Item-finding records
* * * * * * *

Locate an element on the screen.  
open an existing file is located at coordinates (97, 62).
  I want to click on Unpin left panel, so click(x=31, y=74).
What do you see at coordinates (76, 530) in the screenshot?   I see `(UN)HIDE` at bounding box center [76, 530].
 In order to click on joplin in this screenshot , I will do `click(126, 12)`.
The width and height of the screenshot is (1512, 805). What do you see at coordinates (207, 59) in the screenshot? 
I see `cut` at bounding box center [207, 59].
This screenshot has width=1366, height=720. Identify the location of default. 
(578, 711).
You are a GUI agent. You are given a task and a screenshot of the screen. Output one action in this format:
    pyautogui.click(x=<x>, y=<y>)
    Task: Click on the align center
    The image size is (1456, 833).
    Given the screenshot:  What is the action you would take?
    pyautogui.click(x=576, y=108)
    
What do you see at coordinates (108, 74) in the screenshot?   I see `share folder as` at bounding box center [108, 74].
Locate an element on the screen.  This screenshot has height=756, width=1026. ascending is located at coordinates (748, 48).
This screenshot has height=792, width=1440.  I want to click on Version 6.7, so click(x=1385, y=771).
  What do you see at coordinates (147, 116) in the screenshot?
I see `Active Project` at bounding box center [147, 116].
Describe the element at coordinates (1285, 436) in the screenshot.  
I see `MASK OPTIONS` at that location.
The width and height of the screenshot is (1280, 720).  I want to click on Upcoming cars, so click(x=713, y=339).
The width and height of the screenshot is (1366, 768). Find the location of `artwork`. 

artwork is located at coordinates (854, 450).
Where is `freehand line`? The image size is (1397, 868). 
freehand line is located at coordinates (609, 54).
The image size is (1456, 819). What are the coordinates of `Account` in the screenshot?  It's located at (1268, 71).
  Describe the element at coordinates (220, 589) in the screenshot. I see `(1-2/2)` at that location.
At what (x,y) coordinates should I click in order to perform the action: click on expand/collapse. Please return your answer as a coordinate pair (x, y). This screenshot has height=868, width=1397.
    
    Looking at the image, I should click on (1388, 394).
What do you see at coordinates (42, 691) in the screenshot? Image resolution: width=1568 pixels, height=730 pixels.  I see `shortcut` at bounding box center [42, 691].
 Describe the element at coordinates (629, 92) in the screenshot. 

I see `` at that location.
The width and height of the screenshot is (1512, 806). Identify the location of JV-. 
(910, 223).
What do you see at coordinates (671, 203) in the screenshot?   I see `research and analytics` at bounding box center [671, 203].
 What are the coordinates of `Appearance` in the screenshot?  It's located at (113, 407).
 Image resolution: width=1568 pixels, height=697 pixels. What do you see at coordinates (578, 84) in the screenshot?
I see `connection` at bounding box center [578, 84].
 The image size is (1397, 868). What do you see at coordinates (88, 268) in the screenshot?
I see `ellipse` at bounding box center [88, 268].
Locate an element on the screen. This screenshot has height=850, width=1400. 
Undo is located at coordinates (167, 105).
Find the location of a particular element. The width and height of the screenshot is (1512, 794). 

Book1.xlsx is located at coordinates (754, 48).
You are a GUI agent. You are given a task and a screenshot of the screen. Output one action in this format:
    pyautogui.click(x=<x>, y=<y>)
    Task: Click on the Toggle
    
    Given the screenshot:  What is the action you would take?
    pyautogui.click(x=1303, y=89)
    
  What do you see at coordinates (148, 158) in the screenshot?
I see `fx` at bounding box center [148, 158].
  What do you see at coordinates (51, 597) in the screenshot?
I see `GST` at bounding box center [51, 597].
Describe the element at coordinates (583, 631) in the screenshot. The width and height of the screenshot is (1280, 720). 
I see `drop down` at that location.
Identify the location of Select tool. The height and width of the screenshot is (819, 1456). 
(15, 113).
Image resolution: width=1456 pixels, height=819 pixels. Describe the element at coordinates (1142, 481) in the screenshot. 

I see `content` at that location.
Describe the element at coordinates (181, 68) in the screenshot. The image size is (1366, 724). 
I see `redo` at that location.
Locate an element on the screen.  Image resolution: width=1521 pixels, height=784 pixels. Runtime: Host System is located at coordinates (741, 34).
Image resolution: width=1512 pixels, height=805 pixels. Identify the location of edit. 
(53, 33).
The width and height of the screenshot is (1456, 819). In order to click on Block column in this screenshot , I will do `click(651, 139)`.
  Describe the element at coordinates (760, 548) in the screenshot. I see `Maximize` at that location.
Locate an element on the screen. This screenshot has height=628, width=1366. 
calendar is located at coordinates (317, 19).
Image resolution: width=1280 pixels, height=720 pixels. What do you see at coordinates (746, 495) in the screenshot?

* * * * * * *

Please quote all of the lines above word for word, keeping every character unchanged.

# Solution to the exercise:
Locate an element on the screen.  
open an existing file is located at coordinates (97, 62).
  I want to click on Unpin left panel, so click(x=31, y=74).
What do you see at coordinates (76, 530) in the screenshot?   I see `(UN)HIDE` at bounding box center [76, 530].
 In order to click on joplin in this screenshot , I will do `click(126, 12)`.
The width and height of the screenshot is (1512, 805). What do you see at coordinates (207, 59) in the screenshot? 
I see `cut` at bounding box center [207, 59].
This screenshot has width=1366, height=720. Identify the location of default. 
(578, 711).
You are a GUI agent. You are given a task and a screenshot of the screen. Output one action in this format:
    pyautogui.click(x=<x>, y=<y>)
    Task: Click on the align center
    The image size is (1456, 833).
    Given the screenshot:  What is the action you would take?
    pyautogui.click(x=576, y=108)
    
What do you see at coordinates (108, 74) in the screenshot?   I see `share folder as` at bounding box center [108, 74].
Locate an element on the screen.  This screenshot has height=756, width=1026. ascending is located at coordinates (748, 48).
This screenshot has height=792, width=1440.  I want to click on Version 6.7, so click(x=1385, y=771).
  What do you see at coordinates (147, 116) in the screenshot?
I see `Active Project` at bounding box center [147, 116].
Describe the element at coordinates (1285, 436) in the screenshot.  
I see `MASK OPTIONS` at that location.
The width and height of the screenshot is (1280, 720).  I want to click on Upcoming cars, so click(x=713, y=339).
The width and height of the screenshot is (1366, 768). Find the location of `artwork`. 

artwork is located at coordinates (854, 450).
Where is `freehand line`? The image size is (1397, 868). 
freehand line is located at coordinates (609, 54).
The image size is (1456, 819). What are the coordinates of `Account` in the screenshot?  It's located at (1268, 71).
  Describe the element at coordinates (220, 589) in the screenshot. I see `(1-2/2)` at that location.
At what (x,y) coordinates should I click in order to perform the action: click on expand/collapse. Please return your answer as a coordinate pair (x, y). This screenshot has height=868, width=1397.
    
    Looking at the image, I should click on (1388, 394).
What do you see at coordinates (42, 691) in the screenshot? Image resolution: width=1568 pixels, height=730 pixels.  I see `shortcut` at bounding box center [42, 691].
 Describe the element at coordinates (629, 92) in the screenshot. 

I see `` at that location.
The width and height of the screenshot is (1512, 806). Identify the location of JV-. 
(910, 223).
What do you see at coordinates (671, 203) in the screenshot?   I see `research and analytics` at bounding box center [671, 203].
 What are the coordinates of `Appearance` in the screenshot?  It's located at (113, 407).
 Image resolution: width=1568 pixels, height=697 pixels. What do you see at coordinates (578, 84) in the screenshot?
I see `connection` at bounding box center [578, 84].
 The image size is (1397, 868). What do you see at coordinates (88, 268) in the screenshot?
I see `ellipse` at bounding box center [88, 268].
Locate an element on the screen. This screenshot has height=850, width=1400. 
Undo is located at coordinates (167, 105).
Find the location of a particular element. The width and height of the screenshot is (1512, 794). 

Book1.xlsx is located at coordinates (754, 48).
You are a GUI agent. You are given a task and a screenshot of the screen. Output one action in this format:
    pyautogui.click(x=<x>, y=<y>)
    Task: Click on the Toggle
    
    Given the screenshot:  What is the action you would take?
    pyautogui.click(x=1303, y=89)
    
  What do you see at coordinates (148, 158) in the screenshot?
I see `fx` at bounding box center [148, 158].
  What do you see at coordinates (51, 597) in the screenshot?
I see `GST` at bounding box center [51, 597].
Describe the element at coordinates (583, 631) in the screenshot. The width and height of the screenshot is (1280, 720). 
I see `drop down` at that location.
Identify the location of Select tool. The height and width of the screenshot is (819, 1456). 
(15, 113).
Image resolution: width=1456 pixels, height=819 pixels. Describe the element at coordinates (1142, 481) in the screenshot. 

I see `content` at that location.
Describe the element at coordinates (181, 68) in the screenshot. The image size is (1366, 724). 
I see `redo` at that location.
Locate an element on the screen.  Image resolution: width=1521 pixels, height=784 pixels. Runtime: Host System is located at coordinates (741, 34).
Image resolution: width=1512 pixels, height=805 pixels. Identify the location of edit. 
(53, 33).
The width and height of the screenshot is (1456, 819). In order to click on Block column in this screenshot , I will do `click(651, 139)`.
  Describe the element at coordinates (760, 548) in the screenshot. I see `Maximize` at that location.
Locate an element on the screen. This screenshot has height=628, width=1366. 
calendar is located at coordinates (317, 19).
Image resolution: width=1280 pixels, height=720 pixels. What do you see at coordinates (746, 495) in the screenshot?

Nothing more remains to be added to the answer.